Reproduce every line of the listing below verbatim.

Excerpt from a dataset

++++++

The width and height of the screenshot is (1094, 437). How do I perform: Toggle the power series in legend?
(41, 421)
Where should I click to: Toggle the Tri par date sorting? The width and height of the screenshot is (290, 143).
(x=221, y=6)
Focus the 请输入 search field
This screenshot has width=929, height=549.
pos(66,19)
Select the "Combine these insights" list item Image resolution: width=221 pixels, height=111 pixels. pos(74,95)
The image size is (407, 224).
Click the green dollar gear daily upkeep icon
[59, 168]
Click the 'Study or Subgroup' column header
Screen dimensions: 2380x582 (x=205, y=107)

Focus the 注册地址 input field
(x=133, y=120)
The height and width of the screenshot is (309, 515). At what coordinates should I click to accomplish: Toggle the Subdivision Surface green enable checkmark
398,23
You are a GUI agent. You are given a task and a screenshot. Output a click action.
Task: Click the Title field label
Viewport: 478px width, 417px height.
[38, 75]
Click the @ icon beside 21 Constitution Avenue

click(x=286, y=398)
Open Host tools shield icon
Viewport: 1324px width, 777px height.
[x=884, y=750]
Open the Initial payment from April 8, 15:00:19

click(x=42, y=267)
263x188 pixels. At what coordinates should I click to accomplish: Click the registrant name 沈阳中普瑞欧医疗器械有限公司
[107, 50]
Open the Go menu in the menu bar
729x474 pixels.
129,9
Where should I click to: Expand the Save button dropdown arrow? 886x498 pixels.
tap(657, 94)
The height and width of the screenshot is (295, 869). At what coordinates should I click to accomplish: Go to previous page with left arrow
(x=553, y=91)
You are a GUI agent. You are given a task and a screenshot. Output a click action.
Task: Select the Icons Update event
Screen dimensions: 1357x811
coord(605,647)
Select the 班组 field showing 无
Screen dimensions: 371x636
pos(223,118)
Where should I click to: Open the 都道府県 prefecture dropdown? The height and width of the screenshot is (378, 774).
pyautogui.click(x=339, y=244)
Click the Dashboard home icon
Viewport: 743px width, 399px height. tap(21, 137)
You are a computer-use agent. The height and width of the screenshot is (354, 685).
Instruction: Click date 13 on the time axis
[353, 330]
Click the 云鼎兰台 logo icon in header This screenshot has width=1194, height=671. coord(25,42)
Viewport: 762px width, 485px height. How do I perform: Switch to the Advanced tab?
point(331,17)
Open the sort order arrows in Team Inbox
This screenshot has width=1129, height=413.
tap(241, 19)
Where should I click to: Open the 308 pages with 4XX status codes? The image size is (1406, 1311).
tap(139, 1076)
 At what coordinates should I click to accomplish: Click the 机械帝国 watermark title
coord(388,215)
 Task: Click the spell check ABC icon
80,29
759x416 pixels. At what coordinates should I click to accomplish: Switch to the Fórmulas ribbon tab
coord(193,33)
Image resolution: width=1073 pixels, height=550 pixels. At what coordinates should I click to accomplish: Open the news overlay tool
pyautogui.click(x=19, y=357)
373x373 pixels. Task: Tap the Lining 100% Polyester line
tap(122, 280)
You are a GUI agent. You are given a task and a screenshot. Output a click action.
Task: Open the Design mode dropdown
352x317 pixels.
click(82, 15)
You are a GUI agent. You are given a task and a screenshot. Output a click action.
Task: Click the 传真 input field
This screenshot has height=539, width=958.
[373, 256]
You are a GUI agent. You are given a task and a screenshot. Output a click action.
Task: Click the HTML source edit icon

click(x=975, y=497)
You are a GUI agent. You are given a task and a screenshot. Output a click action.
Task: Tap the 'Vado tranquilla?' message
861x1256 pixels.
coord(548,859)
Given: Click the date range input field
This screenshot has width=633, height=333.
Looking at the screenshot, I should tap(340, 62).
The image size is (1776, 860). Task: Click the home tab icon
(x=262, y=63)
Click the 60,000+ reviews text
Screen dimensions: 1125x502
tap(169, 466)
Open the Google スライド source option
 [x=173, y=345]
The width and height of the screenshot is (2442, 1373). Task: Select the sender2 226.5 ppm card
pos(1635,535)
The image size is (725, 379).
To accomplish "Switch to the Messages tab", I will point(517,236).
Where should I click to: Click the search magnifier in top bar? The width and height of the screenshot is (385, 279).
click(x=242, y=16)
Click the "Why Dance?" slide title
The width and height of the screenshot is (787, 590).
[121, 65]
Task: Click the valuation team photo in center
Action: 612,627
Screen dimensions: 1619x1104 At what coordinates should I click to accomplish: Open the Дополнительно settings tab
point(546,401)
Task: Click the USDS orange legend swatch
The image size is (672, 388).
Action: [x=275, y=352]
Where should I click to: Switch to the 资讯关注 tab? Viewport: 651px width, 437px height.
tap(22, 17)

++++++

Output of the exercise
The width and height of the screenshot is (1094, 437). How do I perform: Toggle the power series in legend?
(41, 421)
Where should I click to: Toggle the Tri par date sorting? The width and height of the screenshot is (290, 143).
(x=221, y=6)
Focus the 请输入 search field
This screenshot has width=929, height=549.
pos(66,19)
Select the "Combine these insights" list item Image resolution: width=221 pixels, height=111 pixels. pos(74,95)
The image size is (407, 224).
Click the green dollar gear daily upkeep icon
[59, 168]
Click the 'Study or Subgroup' column header
Screen dimensions: 2380x582 (x=205, y=107)

Focus the 注册地址 input field
(x=133, y=120)
The height and width of the screenshot is (309, 515). At what coordinates should I click to accomplish: Toggle the Subdivision Surface green enable checkmark
398,23
You are a GUI agent. You are given a task and a screenshot. Output a click action.
Task: Click the Title field label
Viewport: 478px width, 417px height.
[38, 75]
Click the @ icon beside 21 Constitution Avenue

click(x=286, y=398)
Open Host tools shield icon
Viewport: 1324px width, 777px height.
[x=884, y=750]
Open the Initial payment from April 8, 15:00:19

click(x=42, y=267)
263x188 pixels. At what coordinates should I click to accomplish: Click the registrant name 沈阳中普瑞欧医疗器械有限公司
[107, 50]
Open the Go menu in the menu bar
729x474 pixels.
129,9
Where should I click to: Expand the Save button dropdown arrow? 886x498 pixels.
tap(657, 94)
The height and width of the screenshot is (295, 869). At what coordinates should I click to accomplish: Go to previous page with left arrow
(x=553, y=91)
You are a GUI agent. You are given a task and a screenshot. Output a click action.
Task: Select the Icons Update event
Screen dimensions: 1357x811
coord(605,647)
Select the 班组 field showing 无
Screen dimensions: 371x636
pos(223,118)
Where should I click to: Open the 都道府県 prefecture dropdown? The height and width of the screenshot is (378, 774).
pyautogui.click(x=339, y=244)
Click the Dashboard home icon
Viewport: 743px width, 399px height. tap(21, 137)
You are a computer-use agent. The height and width of the screenshot is (354, 685).
Instruction: Click date 13 on the time axis
[353, 330]
Click the 云鼎兰台 logo icon in header This screenshot has width=1194, height=671. coord(25,42)
Viewport: 762px width, 485px height. How do I perform: Switch to the Advanced tab?
point(331,17)
Open the sort order arrows in Team Inbox
This screenshot has width=1129, height=413.
tap(241, 19)
Where should I click to: Open the 308 pages with 4XX status codes? The image size is (1406, 1311).
tap(139, 1076)
 At what coordinates should I click to accomplish: Click the 机械帝国 watermark title
coord(388,215)
 Task: Click the spell check ABC icon
80,29
759x416 pixels. At what coordinates should I click to accomplish: Switch to the Fórmulas ribbon tab
coord(193,33)
Image resolution: width=1073 pixels, height=550 pixels. At what coordinates should I click to accomplish: Open the news overlay tool
pyautogui.click(x=19, y=357)
373x373 pixels. Task: Tap the Lining 100% Polyester line
tap(122, 280)
You are a GUI agent. You are given a task and a screenshot. Output a click action.
Task: Open the Design mode dropdown
352x317 pixels.
click(82, 15)
You are a GUI agent. You are given a task and a screenshot. Output a click action.
Task: Click the 传真 input field
This screenshot has height=539, width=958.
[373, 256]
You are a GUI agent. You are given a task and a screenshot. Output a click action.
Task: Click the HTML source edit icon

click(x=975, y=497)
You are a GUI agent. You are given a task and a screenshot. Output a click action.
Task: Tap the 'Vado tranquilla?' message
861x1256 pixels.
coord(548,859)
Given: Click the date range input field
This screenshot has width=633, height=333.
Looking at the screenshot, I should tap(340, 62).
The image size is (1776, 860). Task: Click the home tab icon
(x=262, y=63)
Click the 60,000+ reviews text
Screen dimensions: 1125x502
tap(169, 466)
Open the Google スライド source option
 [x=173, y=345]
The width and height of the screenshot is (2442, 1373). Task: Select the sender2 226.5 ppm card
pos(1635,535)
The image size is (725, 379).
To accomplish "Switch to the Messages tab", I will point(517,236).
Where should I click to: Click the search magnifier in top bar? The width and height of the screenshot is (385, 279).
click(x=242, y=16)
Click the "Why Dance?" slide title
The width and height of the screenshot is (787, 590).
[121, 65]
Task: Click the valuation team photo in center
Action: 612,627
Screen dimensions: 1619x1104 At what coordinates should I click to accomplish: Open the Дополнительно settings tab
point(546,401)
Task: Click the USDS orange legend swatch
The image size is (672, 388).
Action: [x=275, y=352]
Where should I click to: Switch to the 资讯关注 tab? Viewport: 651px width, 437px height.
tap(22, 17)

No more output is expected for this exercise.